Angels starter John Lackey gave up four runs -- two earned -- and nine hits in 5 2/3 innings, and it seemed as if he was pitching out of the stretch as soon as he got off the team bus. The Yankees had at least two runners on base in five of Lackey's six innings.
The Angels, who set a franchise record for fewest errors this season with 85 and played flawlessly against Boston in the division series, were horrible on defense. Only twice this season did the Angels commit three errors in a game; they made three Friday night.
And their most egregious miscue wasn't even ruled an error.
It appeared Lackey would minimize damage in the first inning when, with runners on second and third and no out, he got Mark Teixeira to fly to shallow left, the runners holding, and Alex Rodriguez to hit a sacrifice fly to center.
Hideki Matsui hit a towering popup to the left side of the infield.

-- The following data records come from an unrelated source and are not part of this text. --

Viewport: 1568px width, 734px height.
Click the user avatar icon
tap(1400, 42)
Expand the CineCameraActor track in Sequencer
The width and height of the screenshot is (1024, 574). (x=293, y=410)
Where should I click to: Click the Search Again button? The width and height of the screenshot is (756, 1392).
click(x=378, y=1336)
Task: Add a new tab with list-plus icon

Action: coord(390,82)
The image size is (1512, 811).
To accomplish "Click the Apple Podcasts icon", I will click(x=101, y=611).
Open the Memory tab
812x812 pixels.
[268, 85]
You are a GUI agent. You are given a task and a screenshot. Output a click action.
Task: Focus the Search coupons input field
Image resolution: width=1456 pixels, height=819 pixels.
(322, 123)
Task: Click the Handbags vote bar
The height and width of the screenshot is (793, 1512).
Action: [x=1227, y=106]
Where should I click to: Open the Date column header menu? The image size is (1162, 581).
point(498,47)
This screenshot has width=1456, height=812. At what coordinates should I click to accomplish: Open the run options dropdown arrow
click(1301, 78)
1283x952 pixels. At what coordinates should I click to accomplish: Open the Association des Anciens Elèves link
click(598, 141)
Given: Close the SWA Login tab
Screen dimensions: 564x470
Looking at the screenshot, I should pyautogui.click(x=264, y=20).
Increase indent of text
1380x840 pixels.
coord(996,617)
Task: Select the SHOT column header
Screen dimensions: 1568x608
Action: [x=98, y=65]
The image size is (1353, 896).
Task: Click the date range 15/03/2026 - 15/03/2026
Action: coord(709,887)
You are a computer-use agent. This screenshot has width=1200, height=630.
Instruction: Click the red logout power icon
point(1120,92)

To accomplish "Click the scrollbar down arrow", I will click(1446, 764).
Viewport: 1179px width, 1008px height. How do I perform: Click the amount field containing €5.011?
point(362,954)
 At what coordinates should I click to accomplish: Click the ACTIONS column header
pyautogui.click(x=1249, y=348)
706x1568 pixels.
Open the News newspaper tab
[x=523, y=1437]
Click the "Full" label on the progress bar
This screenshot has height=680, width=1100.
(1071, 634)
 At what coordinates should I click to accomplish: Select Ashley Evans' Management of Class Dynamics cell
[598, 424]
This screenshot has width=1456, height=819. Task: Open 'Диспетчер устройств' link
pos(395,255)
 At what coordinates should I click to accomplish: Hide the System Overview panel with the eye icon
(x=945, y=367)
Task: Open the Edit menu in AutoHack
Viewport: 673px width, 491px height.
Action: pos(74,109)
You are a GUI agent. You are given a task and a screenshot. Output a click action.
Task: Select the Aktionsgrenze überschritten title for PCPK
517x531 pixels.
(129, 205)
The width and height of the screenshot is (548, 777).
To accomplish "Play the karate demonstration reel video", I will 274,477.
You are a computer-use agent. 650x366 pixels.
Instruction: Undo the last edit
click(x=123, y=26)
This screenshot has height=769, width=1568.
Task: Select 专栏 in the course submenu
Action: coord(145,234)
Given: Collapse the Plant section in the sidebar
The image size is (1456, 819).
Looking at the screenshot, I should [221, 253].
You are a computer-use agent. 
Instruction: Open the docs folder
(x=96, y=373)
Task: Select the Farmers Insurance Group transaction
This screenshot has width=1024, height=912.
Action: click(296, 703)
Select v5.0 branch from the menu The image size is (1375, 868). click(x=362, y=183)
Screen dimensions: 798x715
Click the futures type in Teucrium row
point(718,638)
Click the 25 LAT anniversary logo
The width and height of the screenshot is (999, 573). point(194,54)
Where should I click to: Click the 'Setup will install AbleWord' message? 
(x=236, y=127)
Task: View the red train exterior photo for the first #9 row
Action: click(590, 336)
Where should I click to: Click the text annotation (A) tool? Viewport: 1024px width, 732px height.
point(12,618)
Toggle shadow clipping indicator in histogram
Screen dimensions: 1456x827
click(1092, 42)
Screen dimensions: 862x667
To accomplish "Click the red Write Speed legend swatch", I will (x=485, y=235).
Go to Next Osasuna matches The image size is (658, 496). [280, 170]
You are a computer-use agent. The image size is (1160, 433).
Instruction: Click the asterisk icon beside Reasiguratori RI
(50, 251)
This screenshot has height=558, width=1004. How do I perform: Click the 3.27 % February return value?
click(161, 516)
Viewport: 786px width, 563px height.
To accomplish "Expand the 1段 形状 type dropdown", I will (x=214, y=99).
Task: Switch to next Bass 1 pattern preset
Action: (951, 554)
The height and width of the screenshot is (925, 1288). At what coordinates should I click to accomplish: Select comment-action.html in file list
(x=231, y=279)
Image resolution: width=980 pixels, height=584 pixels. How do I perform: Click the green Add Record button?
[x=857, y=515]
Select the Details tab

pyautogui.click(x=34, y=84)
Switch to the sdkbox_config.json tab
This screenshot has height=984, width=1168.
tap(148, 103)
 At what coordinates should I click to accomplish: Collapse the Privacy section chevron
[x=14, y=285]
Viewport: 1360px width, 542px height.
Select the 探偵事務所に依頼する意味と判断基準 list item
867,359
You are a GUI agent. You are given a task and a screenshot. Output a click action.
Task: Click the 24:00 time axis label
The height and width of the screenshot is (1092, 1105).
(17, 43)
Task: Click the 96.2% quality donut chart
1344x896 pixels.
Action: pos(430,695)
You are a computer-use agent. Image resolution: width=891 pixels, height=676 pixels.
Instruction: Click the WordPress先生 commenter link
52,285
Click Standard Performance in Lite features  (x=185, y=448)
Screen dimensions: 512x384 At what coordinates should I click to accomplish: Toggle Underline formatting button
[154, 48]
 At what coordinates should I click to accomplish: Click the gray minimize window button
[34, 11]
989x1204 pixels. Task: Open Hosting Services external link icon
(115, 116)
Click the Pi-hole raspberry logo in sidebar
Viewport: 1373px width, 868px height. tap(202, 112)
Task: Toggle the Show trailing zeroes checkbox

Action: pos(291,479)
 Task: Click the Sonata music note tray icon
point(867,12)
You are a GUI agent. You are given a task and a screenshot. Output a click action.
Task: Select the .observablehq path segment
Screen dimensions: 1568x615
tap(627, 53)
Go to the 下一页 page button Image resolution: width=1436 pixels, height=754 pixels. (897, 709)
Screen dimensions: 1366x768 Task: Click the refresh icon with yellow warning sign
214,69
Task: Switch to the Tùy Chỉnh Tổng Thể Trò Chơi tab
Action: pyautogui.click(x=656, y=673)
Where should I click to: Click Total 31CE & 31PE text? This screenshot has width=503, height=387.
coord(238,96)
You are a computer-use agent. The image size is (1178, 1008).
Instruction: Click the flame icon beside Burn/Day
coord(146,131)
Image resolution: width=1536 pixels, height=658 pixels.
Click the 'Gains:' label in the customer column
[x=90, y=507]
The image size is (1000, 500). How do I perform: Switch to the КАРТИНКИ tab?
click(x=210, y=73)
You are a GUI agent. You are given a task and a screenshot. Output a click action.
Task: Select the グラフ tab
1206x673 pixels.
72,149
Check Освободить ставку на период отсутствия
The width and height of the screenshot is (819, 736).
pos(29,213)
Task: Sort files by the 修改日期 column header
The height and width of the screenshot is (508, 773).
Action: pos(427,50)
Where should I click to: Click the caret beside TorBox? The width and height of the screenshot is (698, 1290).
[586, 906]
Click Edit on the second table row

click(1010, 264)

Third baseman Chone Figgins and shortstop Erick Aybar converged, both looked at each other thinking the other would catch it, and the ball dropped for a single, allowing Johnny Damon to score.
"I yelled 'Aybar!' early, because I thought he was going to catch it," Figgins said. "It got too loud. . . . It's one of those plays one of us has to make."
Said Aybar, through an interpreter: "It was bad communication between me and Figgy. I didn't hear anything. I saw him there. I thought he was going to catch it."
The Angels trimmed the lead to 2-1 in the fourth when Vladimir Guerrero doubled and scored on Kendry Morales' two-out single.
But the Yankees extended the lead to 3-1 in the fifth when Damon doubled, Rodriguez drew a one-out walk, and Matsui flared a double to left-center to score Damon.
Rivera, whose throwing error from left field allowed Damon to take second in the first inning, made a clumsy play on the ball, sliding too early and rolling over before grabbing it and throwing to Aybar.
Rodriguez ran through a stop sign at third, and Aybar fired a one-hop throw that catcher Jeff Mathis scooped. Rodriguez, with two elbows up, crashed into Mathis' neck, but the catcher held on for the out.
Several Angels players, including Mathis, said they didn't think Rodriguez's play was dirty.
"It's October, man," Lackey said. "I'd run over my mom in October, and I wouldn't care. He definitely hit Matty in the head, but you get it done any way you can."
The Angels made two more errors in the sixth, when Lackey's errant pickoff throw to first allowed Melky Cabrera to take second. Derek Jeter lined a single to center, and Hunter charged hard, hoping for a play at the plate.
But the ball kicked off Hunter's glove for an error, and Cabrera scored easily for a 4-1 lead, which closer Mariano Rivera pinned down with a scoreless ninth.
Though it was a chilly 45 degrees and breezy, no Angel thought weather played a factor in their poor play.
"It happens," Scioscia said. "These guys are not going to be robots out there. It was ugly, but we move on from it."